*** Metin alıntısı ***

Pazartesi, Eylül 06, 2010

somewhere over the rainbow

..
geçen zaman - inkarlar - içinde
kazanılan sanrılar dönüşür kaybedilene
depremler olur beraberinde
kayıplar acıtır her yeri
denir ki sonra bir yerde:
kayıp giden siyah hiç gitmemiş meğerse.
..

şevkat örtmüş gökkuşağının renklerini;

renkleri göremeyen siyahı inkar edebilir mi?
..

Çarşamba, Haziran 16, 2010

farklı olanlar onların derdi

arabasını bir türlü park edemeyen şoförler gibiyim. o arabayı her bulduğum deliğe sokmaya çalışıyorum çılgıncasına, girmeyeceğini bile bile. bahçenin ötesindeki arabayı ve şoförü görünce aydınlandım bir anda. dışarıdan nasıl göründüğüme değil de içeride nasıl olduğuma baktım da; kendime acımayalı tam 8 yıl olmuş, vay beee! teşekkür ediyorum bana bu duyguyu bir daha yaşattığınız için. 
o zaman 8 yıl önce yaptığım gibi göz yaşlarımı sileyim önce; ne yapıyormuşum ben, diyeyim. nasıl olsa yastıklarda bıraktıkları siyah lekeler kadar bile değeri yok insanların. bende neden değerlensinler ki?

***

### Yapılacak alıştırmalar
#1 Blog metnine göre şu soruları yanıtlayın:
(a) Pazartesi, Eylül 06, 2010 tarihli yazının başlığı nedir?
(b) Yazar kendini neye benzetiyor?
(c) Yazara göre kendine acımayalı ne kadar zaman olmuş?
#2 Blog metnini son cümlesinden sonra devam ettirin.
Girdiler başka bir kaynaktan alınmıştır.

*** İncelenecek veriler ***

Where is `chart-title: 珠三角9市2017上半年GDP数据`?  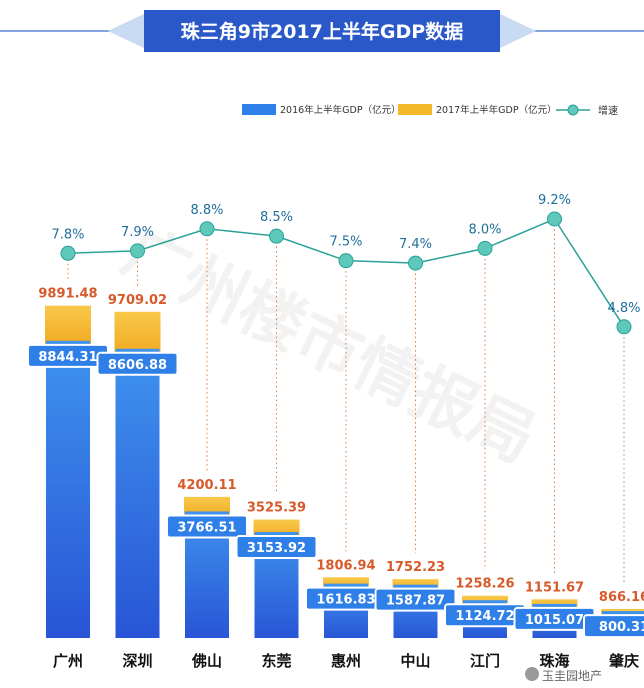
chart-title: 珠三角9市2017上半年GDP数据 is located at coordinates (322, 32).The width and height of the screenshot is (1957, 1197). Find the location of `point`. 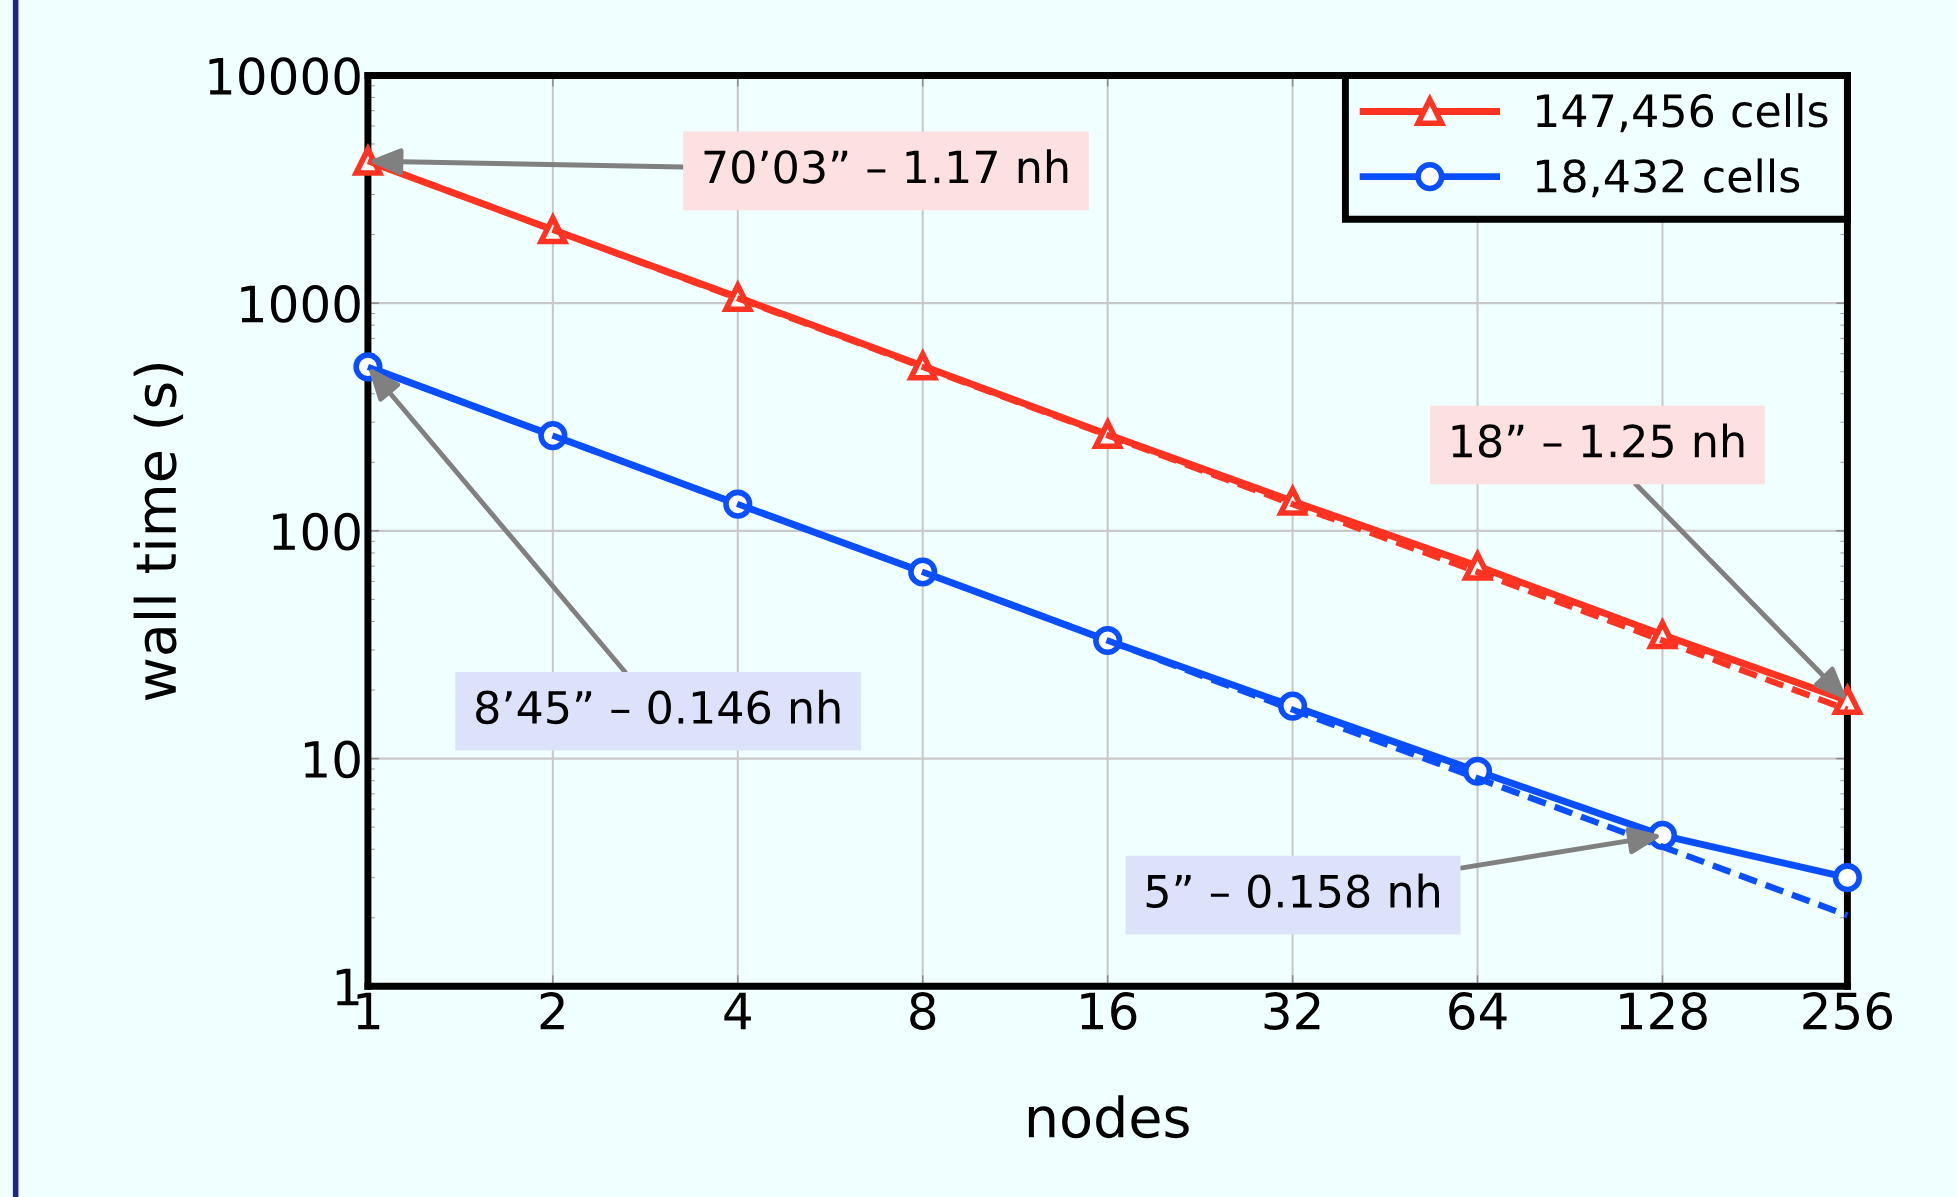

point is located at coordinates (1847, 878).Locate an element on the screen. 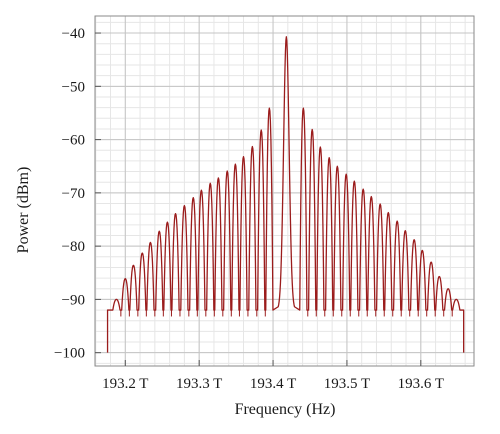 Image resolution: width=500 pixels, height=434 pixels. y-tick-label: −70 is located at coordinates (74, 194).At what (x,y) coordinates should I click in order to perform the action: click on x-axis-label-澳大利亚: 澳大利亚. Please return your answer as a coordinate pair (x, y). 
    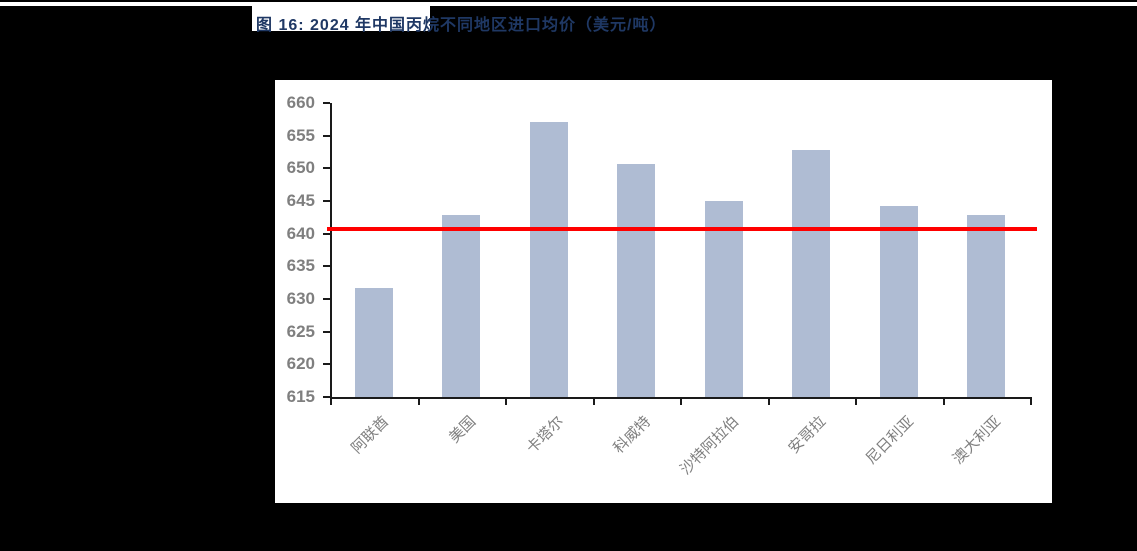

***

### Görevlere göre yanıtlar
#1
(a) "somewhere over the rainbow"
(b) Arabasını bir türlü park edemeyen şoförlere.
(c) Tam 8 yıl.

#2
oha be. valla. üzüldüm ve reset attım kendime. o ergen halimle bile daha sağlammışım şu halimden. ne yapıyorum ben yahu? o kapıya git; açılmıyor mu, diğerine git o halde. yav bırak artık, o kapılar açılmayacak hiç. herkesin koyunu bacağı kendine. bırak insanların peşini, 'sevgi dilenme'yi. bırak bir kere de seninkini biri çalsın. 
o yee küllerimden doğdum!

Pazar, Haziran 06, 2010

uyumazken

..
zaman durdu.
yazamadım, yazamazdım zaten.
ellerim tutuldu sanki, dudaklarım kendime kenet-len-di
öyle bir mutluluk-idi- ki gözler doldu, kalpler attı o anda.
ne de heyecanla çar-par-dı!
yaşam durdu
zamanım doldu
hep bir şeyler vermeye çalıştım si-ze
alan aldı, gerisi boş kaldı
yoksa boş biz miydik?
karıştırdım şimdi
kapanıyor gözlerime dünya
nerede mavi mutluluklar?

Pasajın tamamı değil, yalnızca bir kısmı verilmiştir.